Wednesday, October 13, 2010

there they are again...

o  A short walk downtown to the U. S. Post Office here in Bradford PA, to send off a magazine to relatives, has revealed another result from telephone call-demand networking  --  that magazines (bearing advertisements that we don't want or need, for the most part) must now be sent 'parcel post' not book rate ("bound printed matter") as in the past.  The Publishers Clearinghouse group no longer will send paid magazine subscriptions as a gift to other address(es), if nicely asked with letter as in the past.  But then again, many cars, trucks and buses now lack front license-plate identification so the conspiracy theory remains firm with regard to cost/rate increases and safety-measure decreases.

o  Mechanic Street at East Washington Street has a pothole in the asphalt precisely located at crosswalk curb near a bike store.  Since the Parkview Market has closed as addressed West Washington Street further west from that intersection, people lacking vehicles will have to trudge to the Davis Street area supermarket zone this winter  from West Bradford environs (or pay to have bus or grocery delivery service).

o  A very short pathway to Bennett Brook from Poplin Avenue, near Callahan Park, shows a small-size male-underwear drop in the area where the white door-sized panel yet lay in the waterstream.  Two pieces of furniture remain standing in Tun'a Creek waters just east from the Mechanic Street bridge.

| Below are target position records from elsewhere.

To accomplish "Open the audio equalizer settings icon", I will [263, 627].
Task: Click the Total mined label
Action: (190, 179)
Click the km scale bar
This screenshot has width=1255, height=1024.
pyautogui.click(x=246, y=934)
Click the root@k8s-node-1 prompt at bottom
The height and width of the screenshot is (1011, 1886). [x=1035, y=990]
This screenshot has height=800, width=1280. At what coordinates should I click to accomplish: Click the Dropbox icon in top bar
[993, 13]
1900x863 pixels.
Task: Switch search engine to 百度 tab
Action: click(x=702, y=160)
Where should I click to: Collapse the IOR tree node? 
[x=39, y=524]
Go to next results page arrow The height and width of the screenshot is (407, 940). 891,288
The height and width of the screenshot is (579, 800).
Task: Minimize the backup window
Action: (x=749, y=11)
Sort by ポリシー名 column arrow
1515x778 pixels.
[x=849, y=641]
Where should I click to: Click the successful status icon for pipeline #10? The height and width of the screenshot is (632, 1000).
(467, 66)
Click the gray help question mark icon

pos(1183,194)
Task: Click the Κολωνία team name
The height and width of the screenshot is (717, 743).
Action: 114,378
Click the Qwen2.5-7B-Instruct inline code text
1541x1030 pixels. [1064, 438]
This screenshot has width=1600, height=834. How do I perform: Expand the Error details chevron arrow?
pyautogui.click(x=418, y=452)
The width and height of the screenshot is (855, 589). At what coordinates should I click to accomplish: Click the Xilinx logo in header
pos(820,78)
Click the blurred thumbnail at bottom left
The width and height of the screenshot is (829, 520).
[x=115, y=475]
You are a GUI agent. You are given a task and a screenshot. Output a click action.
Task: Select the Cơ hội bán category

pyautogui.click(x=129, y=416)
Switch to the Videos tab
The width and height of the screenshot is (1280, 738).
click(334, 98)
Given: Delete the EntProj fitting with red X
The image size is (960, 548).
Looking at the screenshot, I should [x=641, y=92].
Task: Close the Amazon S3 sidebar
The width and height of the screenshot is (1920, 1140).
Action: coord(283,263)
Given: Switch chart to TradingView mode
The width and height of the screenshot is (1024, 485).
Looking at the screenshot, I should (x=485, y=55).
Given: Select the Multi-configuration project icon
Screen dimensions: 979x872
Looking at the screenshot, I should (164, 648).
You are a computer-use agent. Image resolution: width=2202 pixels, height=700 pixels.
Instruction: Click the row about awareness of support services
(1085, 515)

o  Two baby-over-a-bucket line-drawing renovation-materials containers were sighted today in the same vicinity  --  one on the a hillside dirt road above Winter Street labeled 'Brad Penn', near the aging oil-industry equipment; and the other on a newly-painted house porch addressed Summer Street near North Bennett Street (and also near other premises recently on-fire and burned).  The rusting and split oil-industry tank above Winter Street is now lying on its side, with bottom detached showing years of accumulated debris;  tractor-type tread marks are evident in the state dirt road and other mountaintop trails around and nearby the aged oil-industry equipment.

o  The Leigh and Kennedy Street area shows a number of missing-house lots (with stairways to nothing), together with a 'No Trespassing' sign on the remains, as a result from uses of a telephone call-demand strategy that elicited the phrase "k/nocked down".